In essence, motivation in the workplace is all about one’s “will to work”. It stems from the individual’s enjoyment, satisfaction, and pleasure from accomplishing his or her work-related tasks. It also can stem from an employee’s desire to move further up the leadership ladder. It’s a feeling that drives a worker to be at his best, and deliver the best possible output in the least possible time.

It’s smart business management to realize that the kind of employee engagement in the organization has a direct effect on an employee’s motivation to work. Performance isn’t just about skill — it’s a very real possibility for a talented employee to perform poorly or deliver sub-par output if he or she does not feel motivated enough.

Employee engagement determines a lot of things. Skilled, talented and experienced employees can resign and leave because there isn’t enough employee engagement in an organization. And just imagine the time, effort, and resources needed to train a replacement. Proper and sufficient employee engagement ensures that the best employees stay and continue to contribute and be a part of the organization.

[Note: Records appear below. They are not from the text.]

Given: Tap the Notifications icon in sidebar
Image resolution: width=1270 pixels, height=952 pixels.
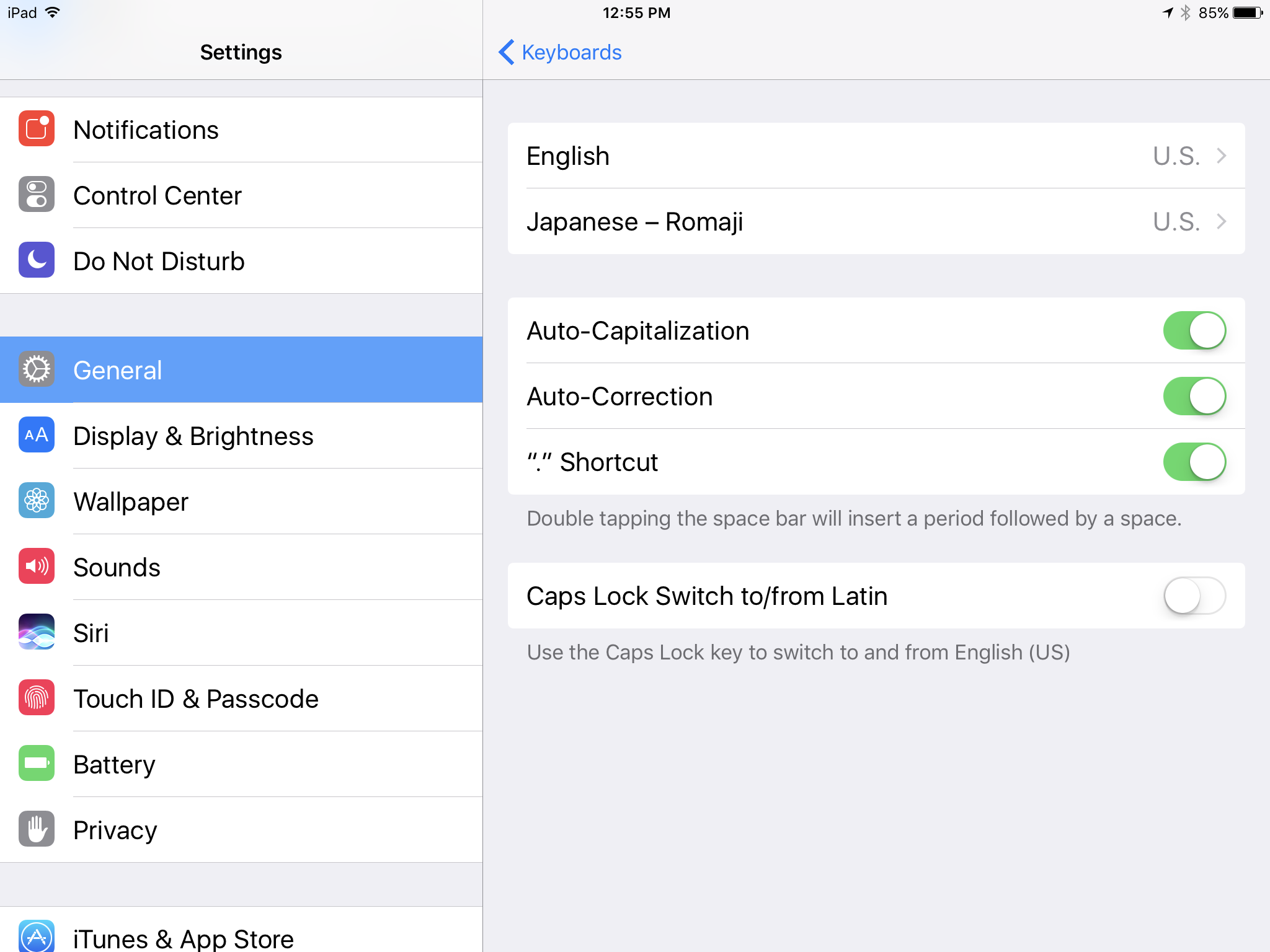Looking at the screenshot, I should point(37,129).
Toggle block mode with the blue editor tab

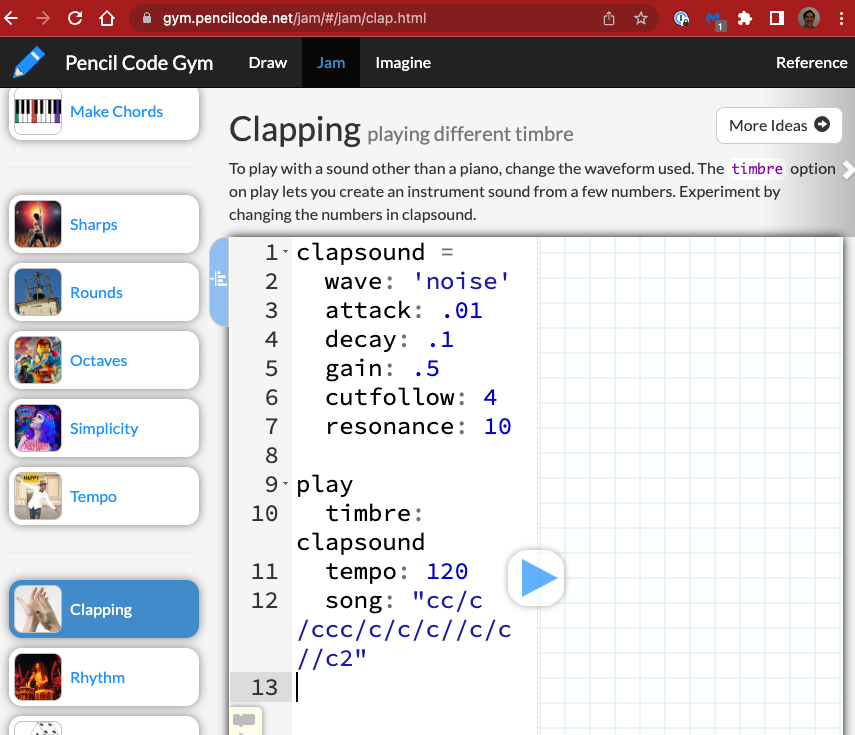pyautogui.click(x=219, y=282)
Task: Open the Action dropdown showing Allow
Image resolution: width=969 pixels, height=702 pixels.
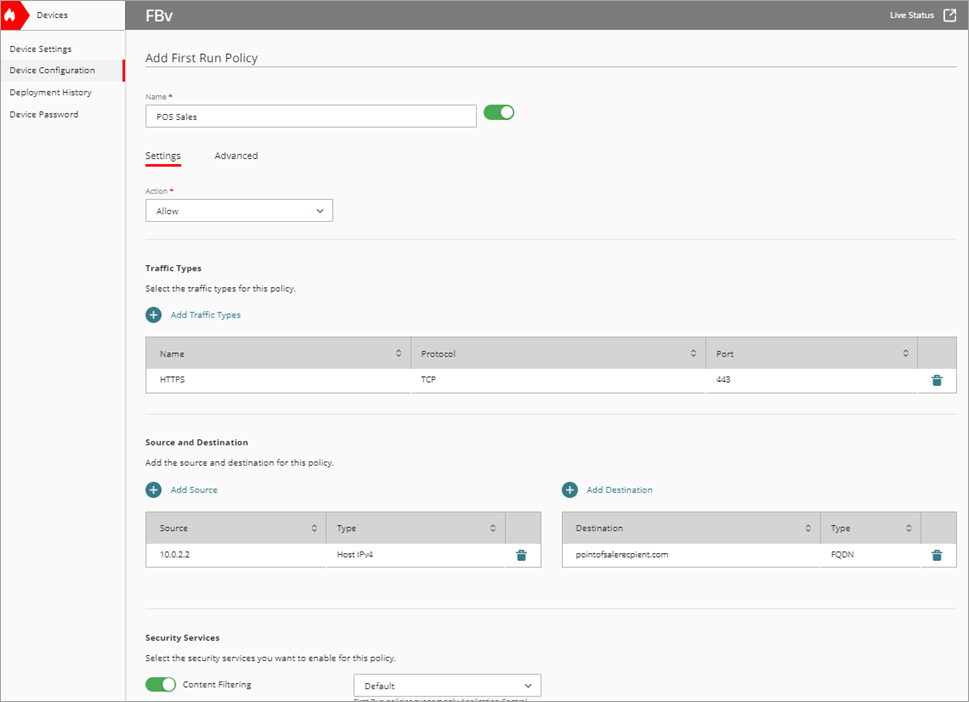Action: pos(238,210)
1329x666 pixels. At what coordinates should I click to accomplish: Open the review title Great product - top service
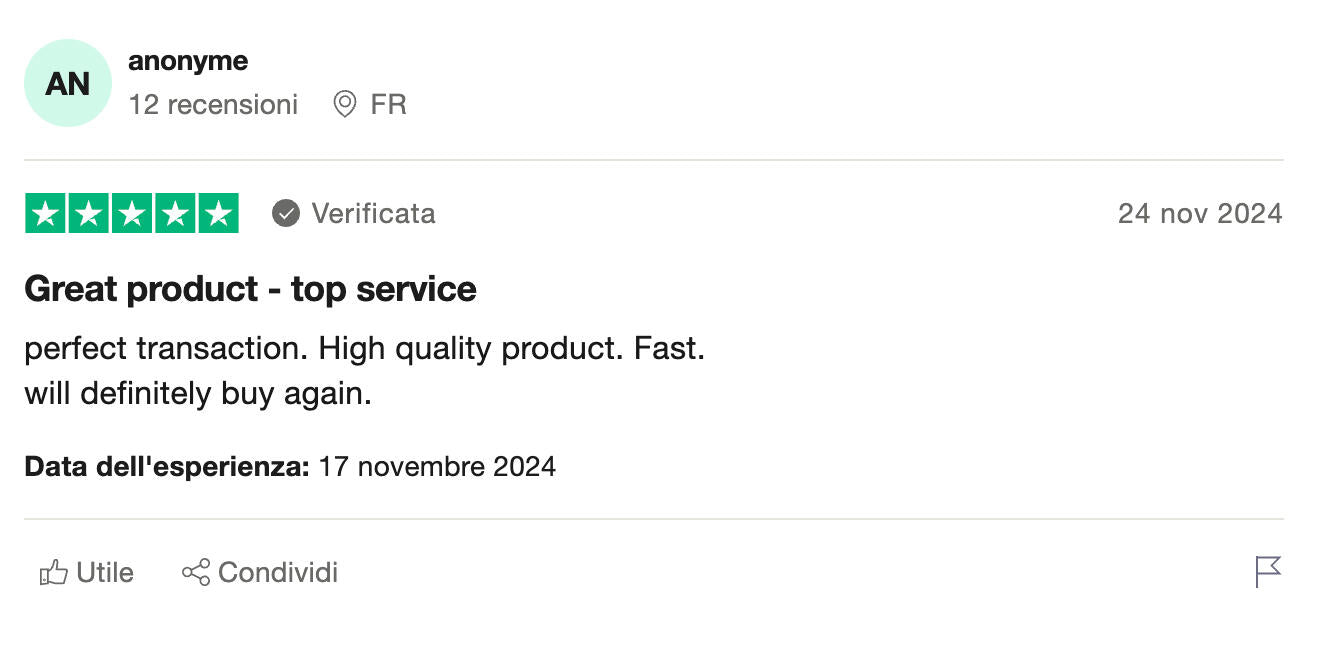pyautogui.click(x=250, y=289)
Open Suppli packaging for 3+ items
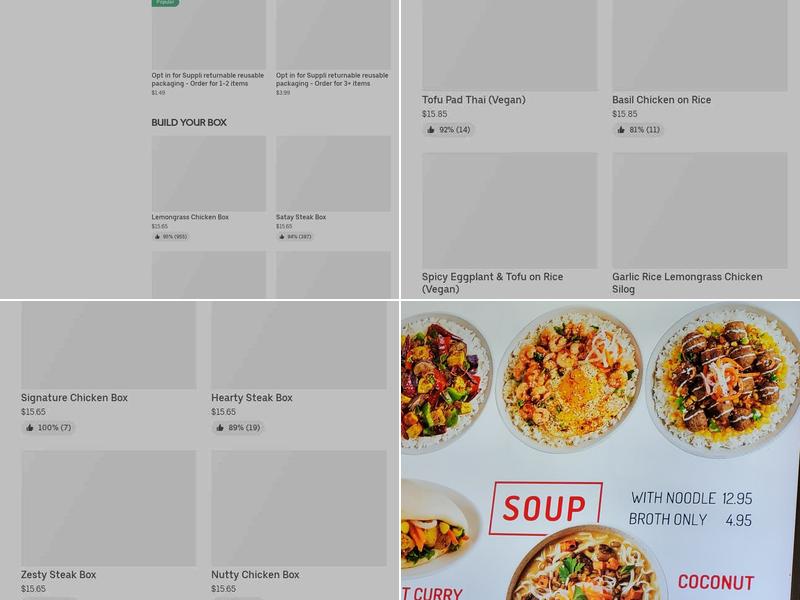 click(x=333, y=79)
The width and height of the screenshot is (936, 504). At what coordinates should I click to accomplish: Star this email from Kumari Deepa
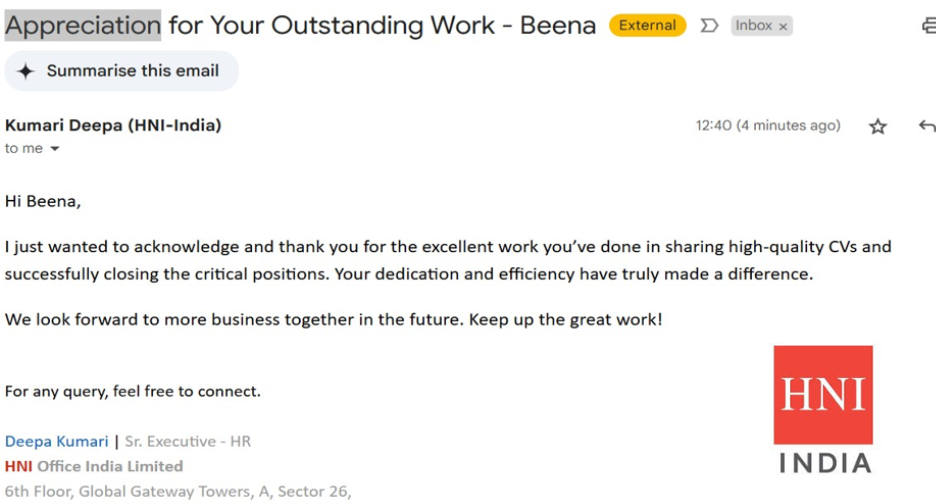[877, 126]
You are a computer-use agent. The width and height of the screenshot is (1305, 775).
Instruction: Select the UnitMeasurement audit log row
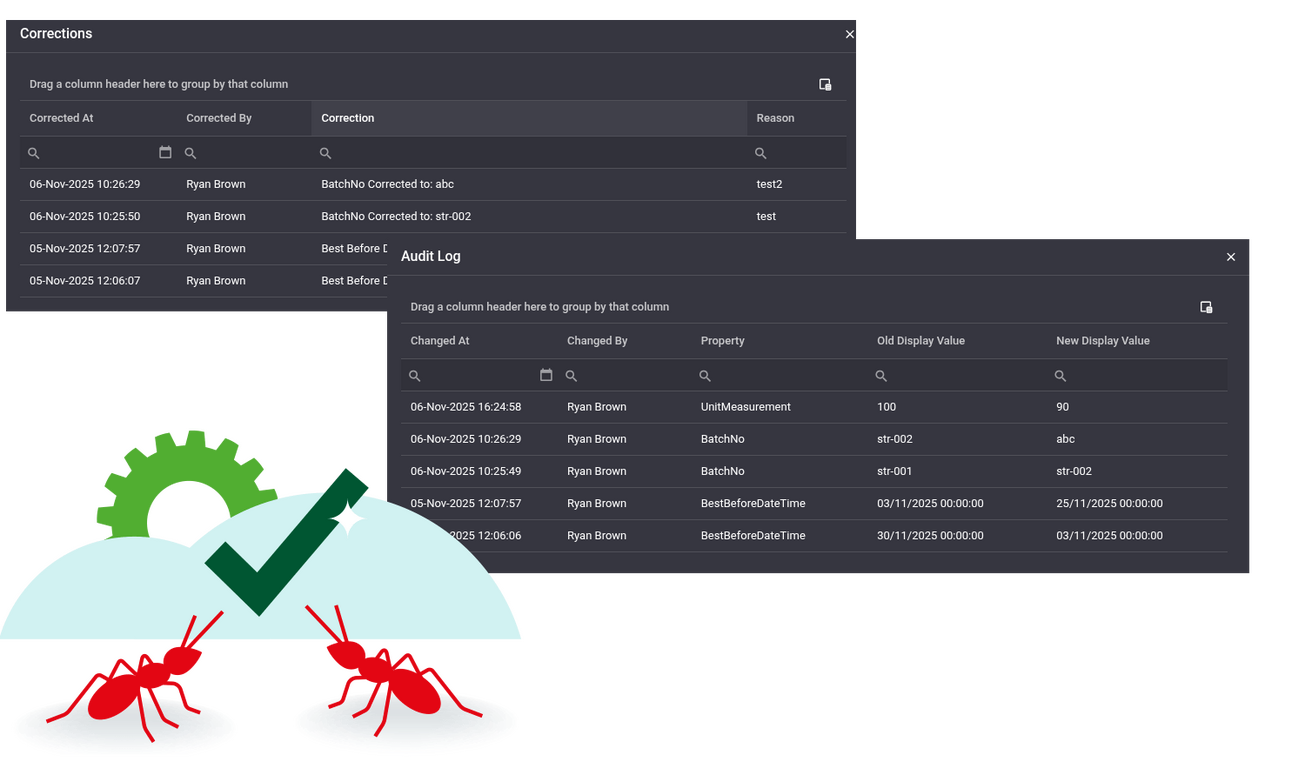(745, 407)
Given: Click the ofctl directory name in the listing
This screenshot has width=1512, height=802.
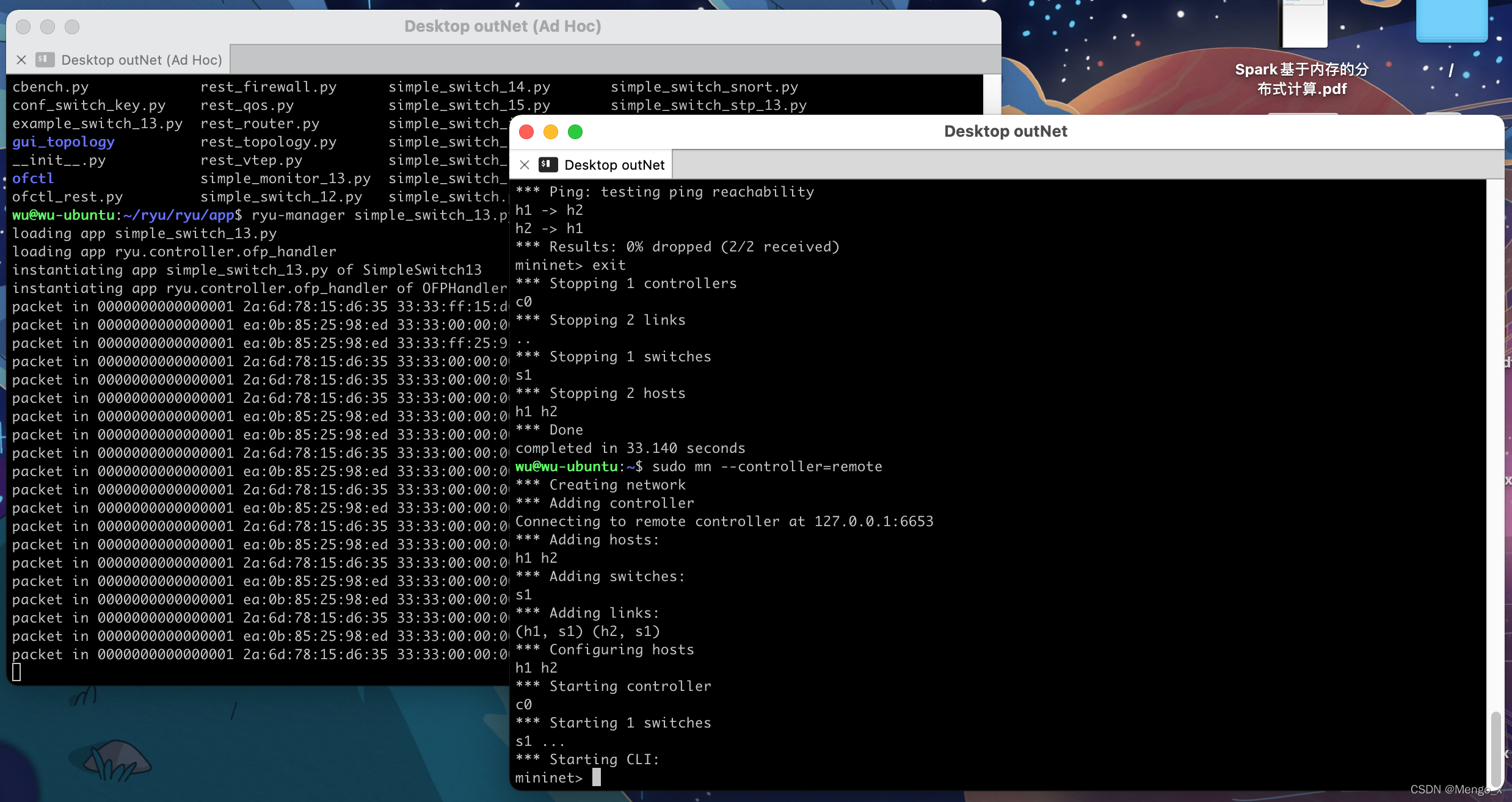Looking at the screenshot, I should tap(32, 178).
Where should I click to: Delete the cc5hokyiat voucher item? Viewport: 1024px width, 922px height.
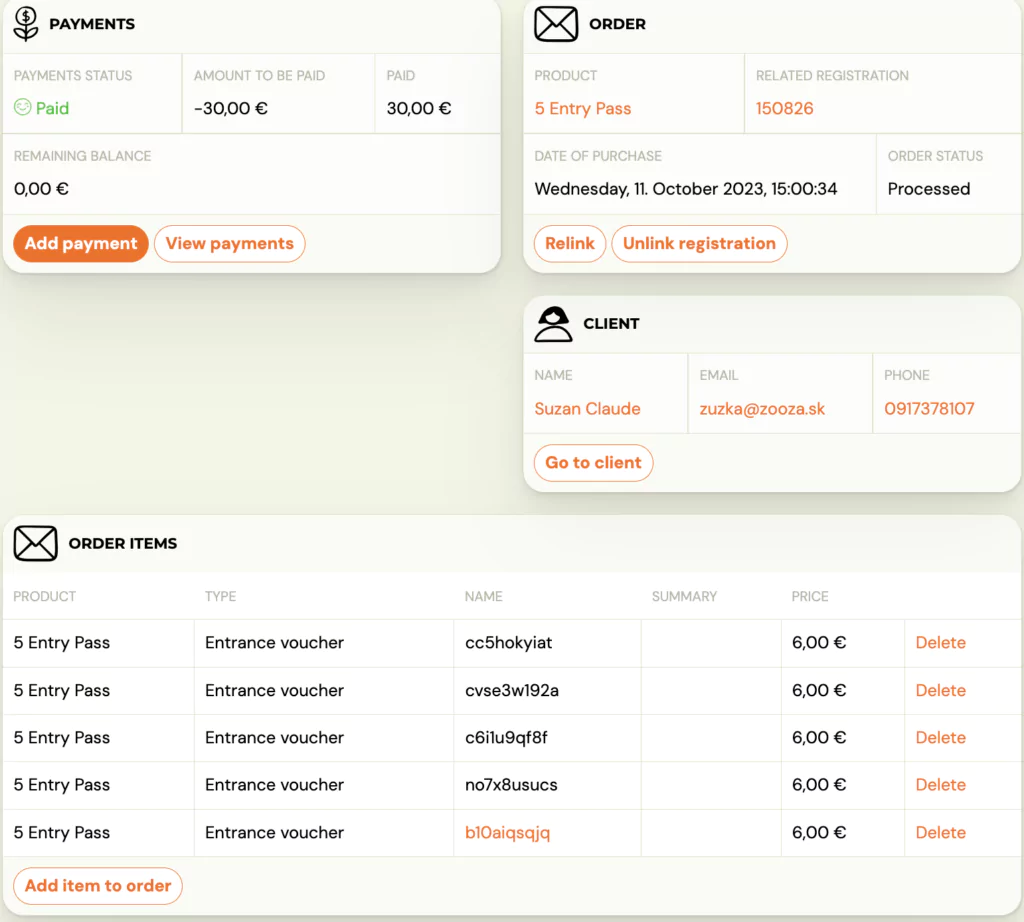pos(940,643)
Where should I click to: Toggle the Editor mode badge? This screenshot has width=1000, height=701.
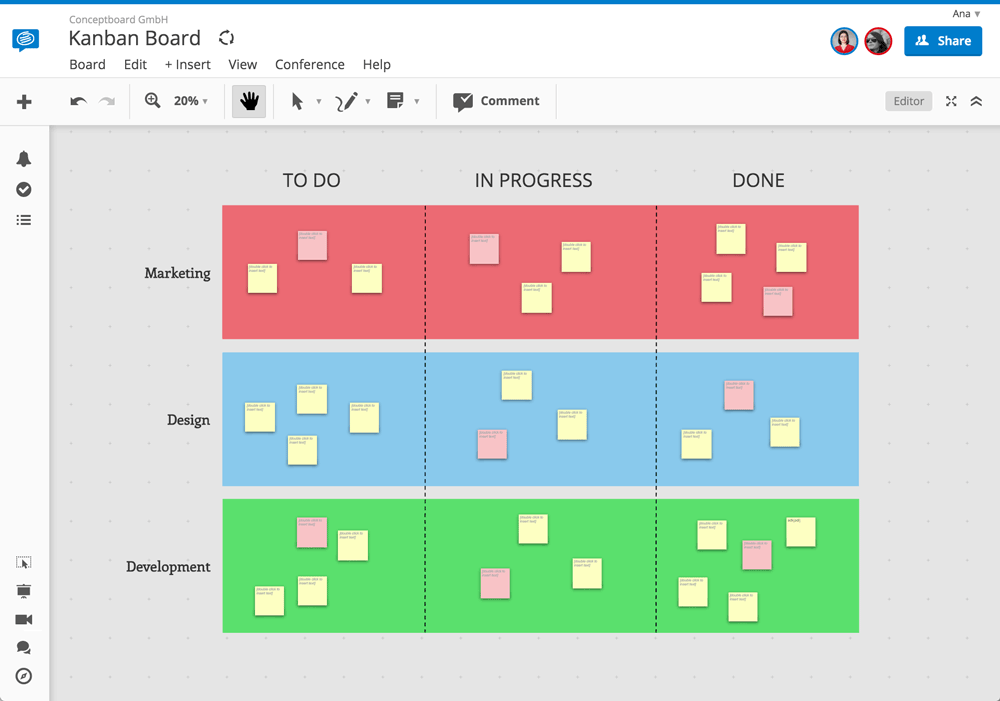[908, 101]
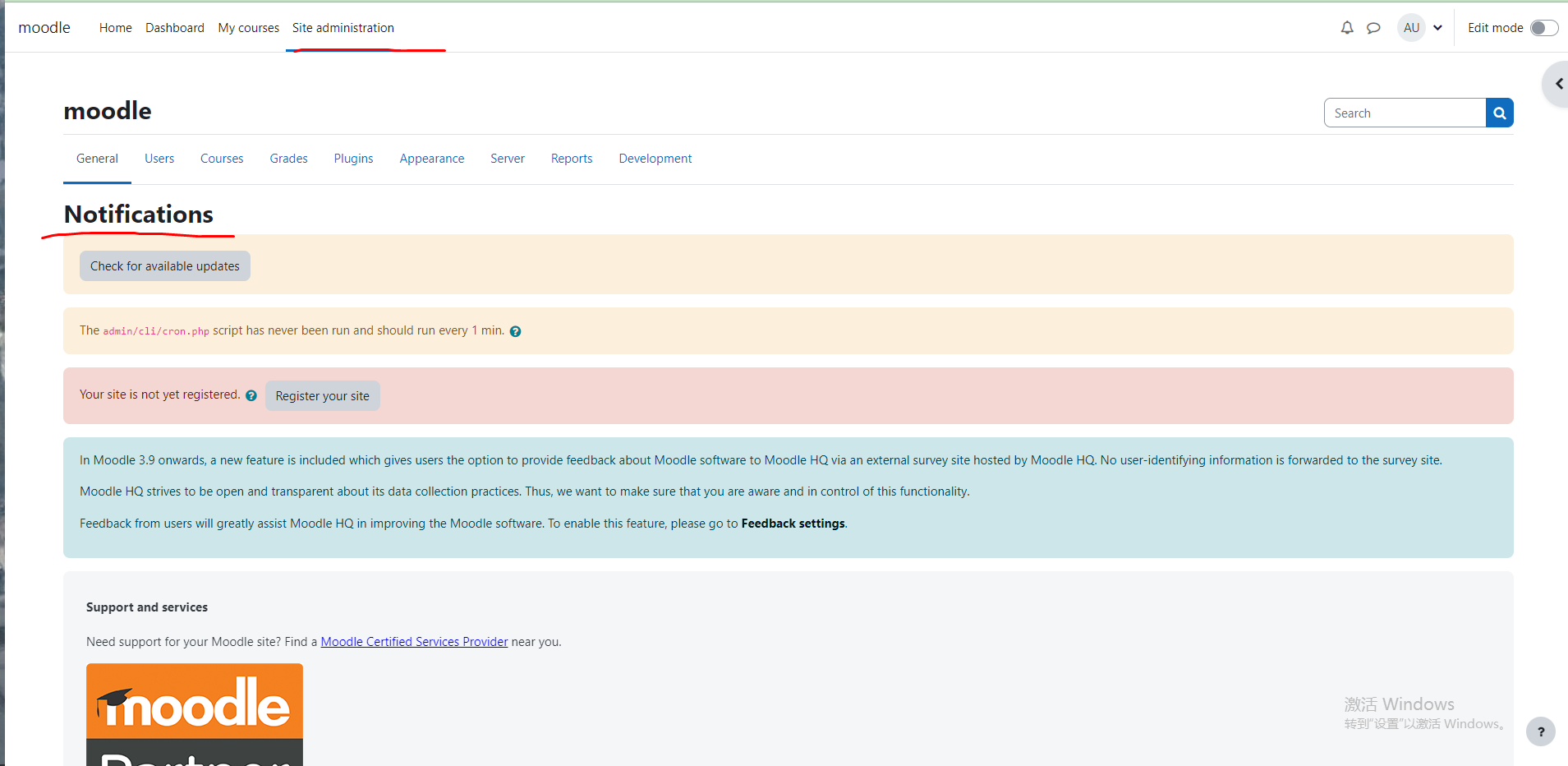Click help icon beside cron script warning
This screenshot has height=766, width=1568.
516,330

Besides positively contributing to productivity and employee turnover, proper employee engagement also gives a company a positive reputation. Companies that engage well with its employees are recognized by peers and associations, and are frequently sought after by job seekers. This means that the pool of talent a company can select from would be wide and deep, ensuring that they hire only the cream of the crop. In addition, motivated employees are also particularly important in posts like customer service, as this not only affects productivity and efficiency, it’s also a large part of the public face of a business. So a motivated customer service employee, for example, can help fashion a more positive view of the brand he or she represents.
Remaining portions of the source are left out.